Perry, Van Etten, Rozanski & Primavera, LLP, Melville, N.Y. (Jeffrey K. Van Etten and Elizabeth Gelfand Kastner of counsel), for appellant.
Weg and Myers, P.C., New York, N.Y. (Dennis T. D'Antonio and Gina M. Santangelo of counsel), for respondent.
In an action, inter alia, to recover damages for injury to property, the defendant appeals from an order of the Supreme Court, Nassau County (Diamond, J.), entered July 10, 2014, which denied its motion for summary judgment dismissing the complaint.
ORDERED that the order is reversed, on the law, with costs, and the defendant's motion for summary judgment dismissing the complaint is granted.
The plaintiff, which operates an online retail business, rented a warehouse in an industrial park owned by the defendant.
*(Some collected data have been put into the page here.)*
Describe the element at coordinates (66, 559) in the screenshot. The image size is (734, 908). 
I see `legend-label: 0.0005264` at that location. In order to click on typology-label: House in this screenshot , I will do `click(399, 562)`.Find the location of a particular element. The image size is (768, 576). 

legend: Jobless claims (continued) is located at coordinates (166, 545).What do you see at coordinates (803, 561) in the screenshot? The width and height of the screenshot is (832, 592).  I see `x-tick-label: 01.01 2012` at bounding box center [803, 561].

Sometime between Friday, October 14, 2011, and Monday, October 17, 2011, burglars broke into the vacant unit next to the plaintiff's unit by breaking the deadbolt lock on the vacant unit's door. The burglars then broke through a sheetrock wall that divided the two units, entered the plaintiff's unit, and stole a substantial amount of merchandise belonging to the plaintiff. The plaintiff commenced this action against the defendant, alleging that the defendant failed to take reasonable steps to secure the premises and prevent unauthorized persons from gaining access to the warehouse. The defendant moved for summary judgment dismissing the complaint. The Supreme Court denied the motion. We reverse.
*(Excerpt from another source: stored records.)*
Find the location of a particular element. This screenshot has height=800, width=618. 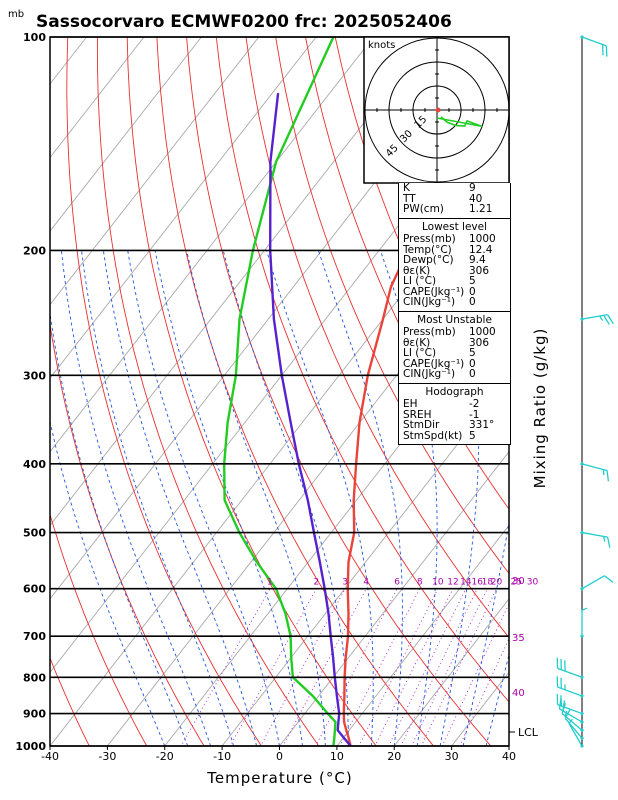

mixing-ratio-label: 16 is located at coordinates (477, 583).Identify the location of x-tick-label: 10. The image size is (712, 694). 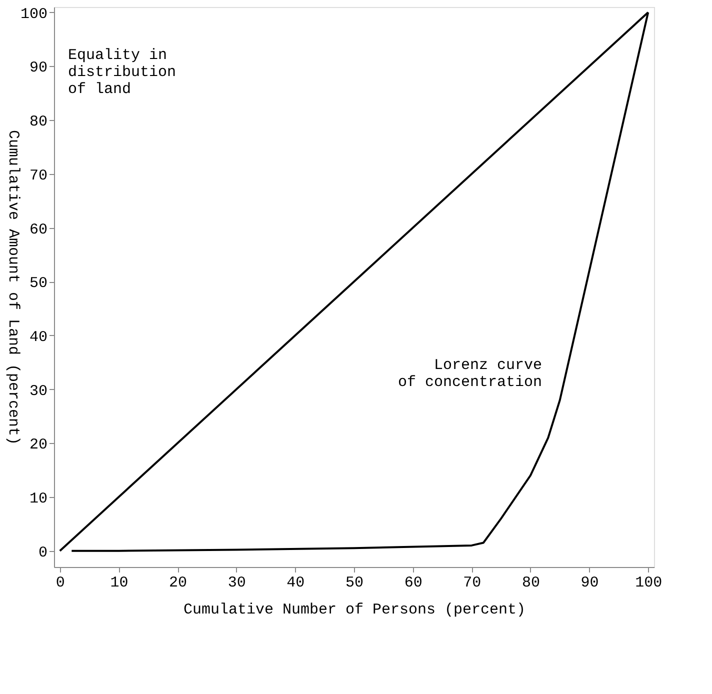
(119, 583).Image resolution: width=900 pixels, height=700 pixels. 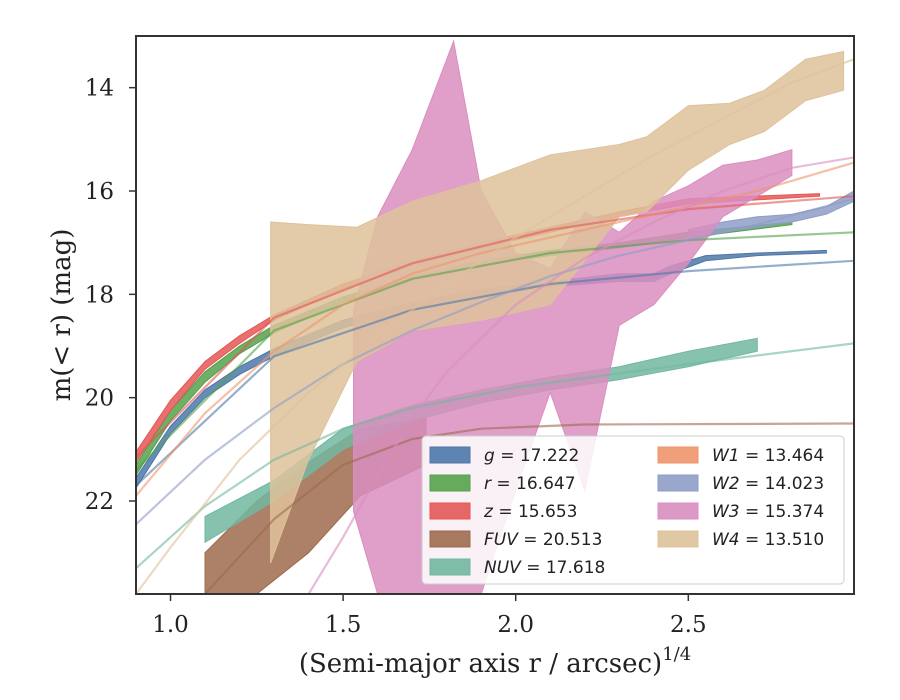 What do you see at coordinates (100, 192) in the screenshot?
I see `y-tick-label: 16` at bounding box center [100, 192].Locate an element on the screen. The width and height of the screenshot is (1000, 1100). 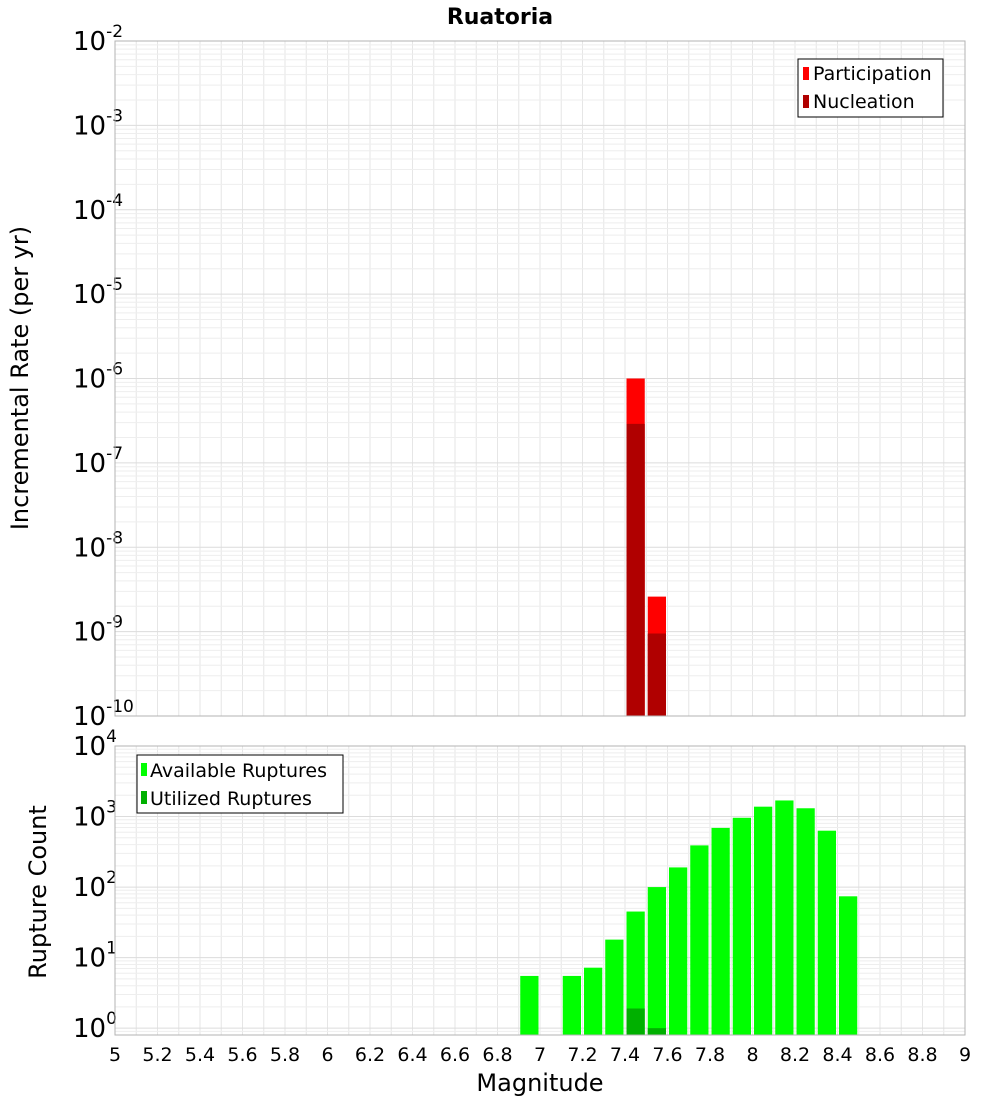
top-y-axis-title: Incremental Rate (per yr) is located at coordinates (20, 378).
"Landlords have a common-law duty to take minimal precautions to protect tenants from foreseeable harm, including foreseeable criminal conduct by a third person" (Mason v. U.E.S.S. Leasing Corp., 96 N.Y.2d 875, 878, 730 N.Y.S.2d 770, 756 N.E.2d 58 ; see Burgos v. Aqueduct Realty Corp., 92 N.Y.2d 544, 548, 684 N.Y.S.2d 139, 706 N.E.2d 1163 ; Jacqueline S. v. City of New York, 81 N.Y.2d 288, 293–294, 598 N.Y.S.2d 160, 614 N.E.2d 723 ). However, a landlord is not an insurer of the safety of its tenants (see Nallan v. Helmsley–Spear, Inc., 50 N.Y.2d 507, 519, 429 N.Y.S.2d 606, 407 N.E.2d 451 ; Karim v. 89th Jamaica Realty Co., L.P., 127 A.D.3d 1030, 1030, 7 N.Y.S.3d 488 ; Ferguson v. Antaeus Realty Corp., 94 A.D.3d 806, 806, 941 N.Y.S.2d 870 ). Here, the defendant established, prima facie, that it provided minimal security measures adequate to protect the plaintiff from foreseeable harm, and that a burglary of the kind perpetrated in this case was not foreseeable (see Kars Jewelry, Inc. v. Levitan Design Assoc., Inc., 125 A.D.3d 503, 503, 5 N.Y.S.3d 4 ; Ferguson v. Antaeus Realty Corp., 94 A.D.3d at 807, 941 N.Y.S.2d 870 ; Ishmail v. ATM Three, LLC, 77 A.D.3d 790, 791–792, 909 N.Y.S.2d 540 ). In opposition, the plaintiff failed to raise a triable issue of fact. Accordingly, the Supreme Court should have granted the defendant's motion for summary judgment dismissing the complaint.
RIVERA, J.P., LEVENTHAL, DICKERSON and MILLER, JJ., concur.